**What is needed:** Your answer should be the lines below from the one holding "Minimize the window" through the one holding "Click the 批量分解 batch dismantle button", copied exactly and with nothing else.

____

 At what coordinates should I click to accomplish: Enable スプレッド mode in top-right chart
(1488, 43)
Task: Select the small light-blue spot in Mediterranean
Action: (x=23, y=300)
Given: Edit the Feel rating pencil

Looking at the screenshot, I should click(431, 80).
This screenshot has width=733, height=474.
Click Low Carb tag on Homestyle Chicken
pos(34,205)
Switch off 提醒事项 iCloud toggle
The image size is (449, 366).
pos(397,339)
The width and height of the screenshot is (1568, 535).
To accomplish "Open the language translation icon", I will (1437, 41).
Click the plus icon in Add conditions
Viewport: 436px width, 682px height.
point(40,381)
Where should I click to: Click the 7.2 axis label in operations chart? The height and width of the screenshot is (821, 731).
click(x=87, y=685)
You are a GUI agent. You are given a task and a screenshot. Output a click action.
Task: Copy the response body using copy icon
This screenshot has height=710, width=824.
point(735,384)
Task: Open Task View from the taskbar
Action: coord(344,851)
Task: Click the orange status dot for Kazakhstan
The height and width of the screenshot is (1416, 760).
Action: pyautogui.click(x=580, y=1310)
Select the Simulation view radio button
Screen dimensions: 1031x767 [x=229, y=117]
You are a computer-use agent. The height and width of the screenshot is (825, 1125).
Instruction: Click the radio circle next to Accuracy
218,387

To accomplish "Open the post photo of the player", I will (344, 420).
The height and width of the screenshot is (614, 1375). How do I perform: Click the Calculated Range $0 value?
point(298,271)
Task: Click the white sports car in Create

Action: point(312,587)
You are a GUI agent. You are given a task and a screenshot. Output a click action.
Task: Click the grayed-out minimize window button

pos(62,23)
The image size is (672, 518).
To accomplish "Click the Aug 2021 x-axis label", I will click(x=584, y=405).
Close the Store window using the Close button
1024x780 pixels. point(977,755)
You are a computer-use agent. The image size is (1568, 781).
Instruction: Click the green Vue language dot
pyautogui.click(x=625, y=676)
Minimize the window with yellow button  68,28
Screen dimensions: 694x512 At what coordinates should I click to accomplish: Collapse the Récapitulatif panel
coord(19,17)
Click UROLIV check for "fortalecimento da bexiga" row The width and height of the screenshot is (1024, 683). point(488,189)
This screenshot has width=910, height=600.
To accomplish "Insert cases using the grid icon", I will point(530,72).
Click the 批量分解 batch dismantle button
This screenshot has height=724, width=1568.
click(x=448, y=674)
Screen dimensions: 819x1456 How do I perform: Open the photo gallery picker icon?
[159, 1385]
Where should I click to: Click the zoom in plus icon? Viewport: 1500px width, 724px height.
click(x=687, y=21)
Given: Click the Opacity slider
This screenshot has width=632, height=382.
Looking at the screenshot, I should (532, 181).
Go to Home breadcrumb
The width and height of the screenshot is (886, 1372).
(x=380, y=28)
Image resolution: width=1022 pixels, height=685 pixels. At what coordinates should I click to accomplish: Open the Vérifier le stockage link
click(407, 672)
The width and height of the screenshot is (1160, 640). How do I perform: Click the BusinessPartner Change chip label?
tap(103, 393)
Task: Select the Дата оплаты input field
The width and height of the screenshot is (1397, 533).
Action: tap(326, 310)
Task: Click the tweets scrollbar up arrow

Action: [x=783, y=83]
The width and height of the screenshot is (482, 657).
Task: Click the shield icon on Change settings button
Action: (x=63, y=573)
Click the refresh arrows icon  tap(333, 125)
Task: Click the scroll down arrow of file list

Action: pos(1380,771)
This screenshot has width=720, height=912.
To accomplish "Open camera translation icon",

____

**Response area:**
Minimize the window with yellow button  68,28
Screen dimensions: 694x512 At what coordinates should I click to accomplish: Collapse the Récapitulatif panel
coord(19,17)
Click UROLIV check for "fortalecimento da bexiga" row The width and height of the screenshot is (1024, 683). point(488,189)
This screenshot has width=910, height=600.
To accomplish "Insert cases using the grid icon", I will point(530,72).
Click the 批量分解 batch dismantle button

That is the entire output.